Although the results can provide us with an insight of the prevalence of reduced radiographic canal space and curved roots, the true prevalence of those values can vary due to the use of two-dimensional radiographs in the assessment of the endodontic cases. The observer variation in the assessment of root curvature, the angle of the radiograph and the method used to measure the curvature may also result in deviation from the true prevalence of anatomically curved canals to the results recorded here. It might be more accurate to state that the results concerning the prevalence of canal visibility and root curvature recorded in this study reflect their perceived prevalence by GDPs rather than the true value.

Overall, the majority (72%) of the root canal treatments encountered in general dental practice were found to be either uncomplicated (Class I) or moderately complicated (Class II) and can be considered within the remit of GDPs. This is based on the assumption that Class II complexity cases carry a moderate risk of complication but may still be within the remit of an experienced general dentist or dentists with further non-specialist training in endodontics. However, a relatively high proportion (28%) of the cases was found to be of higher complexity and carry a higher risk of complications and therefore ideally require specialist input. The boundary between what specialists and dentists with enhanced skills are expected to treat is a topic that was beyond the remit of this study.

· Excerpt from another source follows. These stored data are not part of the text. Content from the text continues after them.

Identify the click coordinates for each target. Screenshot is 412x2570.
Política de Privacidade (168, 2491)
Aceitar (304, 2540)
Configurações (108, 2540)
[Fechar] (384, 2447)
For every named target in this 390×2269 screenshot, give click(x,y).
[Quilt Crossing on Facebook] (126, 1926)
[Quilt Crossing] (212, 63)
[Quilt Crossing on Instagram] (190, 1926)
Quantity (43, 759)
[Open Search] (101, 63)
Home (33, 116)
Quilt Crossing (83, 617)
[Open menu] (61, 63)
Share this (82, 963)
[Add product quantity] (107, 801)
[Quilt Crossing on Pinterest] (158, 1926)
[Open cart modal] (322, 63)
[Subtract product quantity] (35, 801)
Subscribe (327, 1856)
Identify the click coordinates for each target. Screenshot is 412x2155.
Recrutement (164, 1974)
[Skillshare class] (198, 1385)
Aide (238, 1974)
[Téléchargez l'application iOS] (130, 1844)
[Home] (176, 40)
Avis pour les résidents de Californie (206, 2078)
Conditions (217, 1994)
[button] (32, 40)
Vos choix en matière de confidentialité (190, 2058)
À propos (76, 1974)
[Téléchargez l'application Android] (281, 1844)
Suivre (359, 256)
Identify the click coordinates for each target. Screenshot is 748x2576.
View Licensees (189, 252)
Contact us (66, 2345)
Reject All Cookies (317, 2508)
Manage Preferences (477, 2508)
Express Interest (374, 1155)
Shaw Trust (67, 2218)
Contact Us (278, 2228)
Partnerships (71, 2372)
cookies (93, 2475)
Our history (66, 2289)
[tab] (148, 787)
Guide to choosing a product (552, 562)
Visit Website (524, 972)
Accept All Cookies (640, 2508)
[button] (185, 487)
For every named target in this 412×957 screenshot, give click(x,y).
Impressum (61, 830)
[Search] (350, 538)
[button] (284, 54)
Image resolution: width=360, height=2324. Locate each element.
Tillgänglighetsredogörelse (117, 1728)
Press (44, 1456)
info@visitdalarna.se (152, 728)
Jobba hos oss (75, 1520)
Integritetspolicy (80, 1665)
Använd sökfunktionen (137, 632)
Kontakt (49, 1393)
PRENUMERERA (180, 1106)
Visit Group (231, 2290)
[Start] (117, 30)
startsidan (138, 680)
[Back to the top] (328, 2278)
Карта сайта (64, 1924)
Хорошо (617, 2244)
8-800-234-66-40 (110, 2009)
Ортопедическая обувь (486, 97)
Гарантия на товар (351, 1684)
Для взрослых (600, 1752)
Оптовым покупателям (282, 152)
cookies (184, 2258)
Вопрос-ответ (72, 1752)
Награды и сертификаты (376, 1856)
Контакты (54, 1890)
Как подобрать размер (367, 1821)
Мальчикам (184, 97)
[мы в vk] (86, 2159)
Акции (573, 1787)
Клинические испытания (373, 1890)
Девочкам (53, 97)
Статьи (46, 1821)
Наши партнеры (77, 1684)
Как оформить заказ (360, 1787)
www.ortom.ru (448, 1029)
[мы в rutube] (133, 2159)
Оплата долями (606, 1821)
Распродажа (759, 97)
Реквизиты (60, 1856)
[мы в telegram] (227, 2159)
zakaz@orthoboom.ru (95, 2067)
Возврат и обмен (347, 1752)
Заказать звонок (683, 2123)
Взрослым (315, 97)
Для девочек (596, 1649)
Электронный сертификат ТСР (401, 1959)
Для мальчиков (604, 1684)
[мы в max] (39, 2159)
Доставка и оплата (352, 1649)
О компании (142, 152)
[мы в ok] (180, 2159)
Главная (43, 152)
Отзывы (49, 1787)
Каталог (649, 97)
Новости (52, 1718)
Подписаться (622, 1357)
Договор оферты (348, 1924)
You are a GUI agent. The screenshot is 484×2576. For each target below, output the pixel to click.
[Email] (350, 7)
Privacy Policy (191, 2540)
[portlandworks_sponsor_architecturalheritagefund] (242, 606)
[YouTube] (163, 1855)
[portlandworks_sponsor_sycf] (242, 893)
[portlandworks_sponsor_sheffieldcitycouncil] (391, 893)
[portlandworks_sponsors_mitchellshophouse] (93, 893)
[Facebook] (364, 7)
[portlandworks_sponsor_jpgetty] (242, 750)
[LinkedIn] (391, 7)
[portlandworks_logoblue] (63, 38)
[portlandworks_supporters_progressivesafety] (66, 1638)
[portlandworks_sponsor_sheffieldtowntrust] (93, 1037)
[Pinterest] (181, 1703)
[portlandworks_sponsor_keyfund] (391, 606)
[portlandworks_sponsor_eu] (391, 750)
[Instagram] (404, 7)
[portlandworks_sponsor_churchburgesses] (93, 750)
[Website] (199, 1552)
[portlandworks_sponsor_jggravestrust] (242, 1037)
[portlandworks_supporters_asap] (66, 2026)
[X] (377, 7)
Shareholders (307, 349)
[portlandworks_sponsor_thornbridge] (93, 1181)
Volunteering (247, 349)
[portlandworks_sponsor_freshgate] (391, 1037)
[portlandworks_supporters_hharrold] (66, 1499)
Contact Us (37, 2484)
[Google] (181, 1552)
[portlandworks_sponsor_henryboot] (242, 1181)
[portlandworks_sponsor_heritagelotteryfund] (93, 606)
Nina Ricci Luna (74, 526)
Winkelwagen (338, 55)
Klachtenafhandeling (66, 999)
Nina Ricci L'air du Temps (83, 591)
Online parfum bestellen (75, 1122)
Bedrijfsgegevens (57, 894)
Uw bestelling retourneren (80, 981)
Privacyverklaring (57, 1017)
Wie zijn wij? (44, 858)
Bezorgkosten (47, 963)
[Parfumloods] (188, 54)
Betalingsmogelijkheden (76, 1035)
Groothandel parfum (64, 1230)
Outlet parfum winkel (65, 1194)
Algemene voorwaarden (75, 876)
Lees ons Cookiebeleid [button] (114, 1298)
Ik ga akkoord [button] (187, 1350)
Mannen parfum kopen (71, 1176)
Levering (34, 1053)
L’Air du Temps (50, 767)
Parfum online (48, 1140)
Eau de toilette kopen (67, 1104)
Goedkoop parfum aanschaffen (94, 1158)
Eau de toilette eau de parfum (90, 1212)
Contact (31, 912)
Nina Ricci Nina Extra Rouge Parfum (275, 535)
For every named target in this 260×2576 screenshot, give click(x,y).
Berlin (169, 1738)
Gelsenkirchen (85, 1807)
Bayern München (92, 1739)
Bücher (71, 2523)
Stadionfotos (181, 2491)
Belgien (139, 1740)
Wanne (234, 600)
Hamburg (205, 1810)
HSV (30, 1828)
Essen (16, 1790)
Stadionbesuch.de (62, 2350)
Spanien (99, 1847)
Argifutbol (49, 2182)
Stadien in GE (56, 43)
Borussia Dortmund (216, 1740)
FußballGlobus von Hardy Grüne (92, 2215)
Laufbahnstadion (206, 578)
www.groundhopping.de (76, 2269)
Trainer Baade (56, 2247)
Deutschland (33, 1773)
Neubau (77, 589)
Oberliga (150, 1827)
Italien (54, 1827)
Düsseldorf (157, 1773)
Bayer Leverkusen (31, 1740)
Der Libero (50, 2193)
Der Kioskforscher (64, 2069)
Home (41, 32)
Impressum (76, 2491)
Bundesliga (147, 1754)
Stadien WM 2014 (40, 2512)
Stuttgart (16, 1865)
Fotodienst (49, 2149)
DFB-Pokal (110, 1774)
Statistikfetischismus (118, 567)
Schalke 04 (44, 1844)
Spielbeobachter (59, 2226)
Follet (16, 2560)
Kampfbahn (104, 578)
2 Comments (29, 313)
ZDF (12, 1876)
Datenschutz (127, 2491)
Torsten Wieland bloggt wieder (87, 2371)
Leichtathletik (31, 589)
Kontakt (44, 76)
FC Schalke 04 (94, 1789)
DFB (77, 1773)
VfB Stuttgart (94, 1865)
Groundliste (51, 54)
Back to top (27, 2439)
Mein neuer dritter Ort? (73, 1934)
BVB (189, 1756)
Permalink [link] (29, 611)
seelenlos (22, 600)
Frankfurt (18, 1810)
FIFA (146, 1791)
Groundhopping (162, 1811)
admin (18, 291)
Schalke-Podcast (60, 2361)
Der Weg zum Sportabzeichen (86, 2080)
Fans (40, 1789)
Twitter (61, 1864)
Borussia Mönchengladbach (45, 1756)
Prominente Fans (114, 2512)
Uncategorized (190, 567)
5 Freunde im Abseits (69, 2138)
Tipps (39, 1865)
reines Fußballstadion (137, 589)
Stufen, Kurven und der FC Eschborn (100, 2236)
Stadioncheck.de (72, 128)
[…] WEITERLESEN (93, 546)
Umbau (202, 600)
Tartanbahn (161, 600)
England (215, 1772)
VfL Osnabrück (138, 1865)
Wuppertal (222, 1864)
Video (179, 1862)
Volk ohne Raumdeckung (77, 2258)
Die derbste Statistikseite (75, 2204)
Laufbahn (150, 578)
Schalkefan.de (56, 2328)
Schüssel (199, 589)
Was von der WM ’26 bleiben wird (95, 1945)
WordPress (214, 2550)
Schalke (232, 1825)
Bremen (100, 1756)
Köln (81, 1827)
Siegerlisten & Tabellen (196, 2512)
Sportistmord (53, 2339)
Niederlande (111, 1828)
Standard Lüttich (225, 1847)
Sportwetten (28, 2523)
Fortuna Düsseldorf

Despite a relatively equal distribution of cases encountered with potential root canal treatment across anterior and posterior teeth, the proportion of extraction as a proposed treatment for posterior teeth is more than double that of anterior teeth. A relatively high percentage of previously root canal-treated teeth are either referred to secondary care or extracted in general practice. The proportion of teeth with Class III complexity and those with previous endodontic intervention being extracted was significantly higher than those previously unfilled. These can be due to patients' wishes, financial limitations, shortage of referral service, wish to accept a shortened dental arch13 or other factors.

Additionally, the results obtained in this research highlighted some public health queries. According to the latest registration report published by the General Dental Council in October 2021,14 the total number of registered specialists in endodontics was 322, which forms 0.75% of the dental workforce. Aside from the service provided by teaching hospitals, there is a large shortage of specialist endodontists to refer to within the NHS. This may explain the relatively high proportion (6%) of proposed referrals to dentists with special interest (DWSI) rather than to NHS secondary care or private specialists (5%) in endodontics. Many DWSI are now found in the UK and may indeed be helping to reduce the pressure on GDPs. With around 28% of the cases encountered requiring specialist input, it becomes immediately apparent that further research is required to utilise the results obtained here to assess the level of shortage of endodontic specialists within the UK health system. Further research is also needed to identify a more tangible system to recognise those dentists with a special interest in the field and the level of endodontic complexity that could be referred to them.


The results obtained in this study provide a good resource and databank for researchers, public health commissioners and academic institutions to access a wide range of information concerning the prevalence and distribution of endodontic complexity.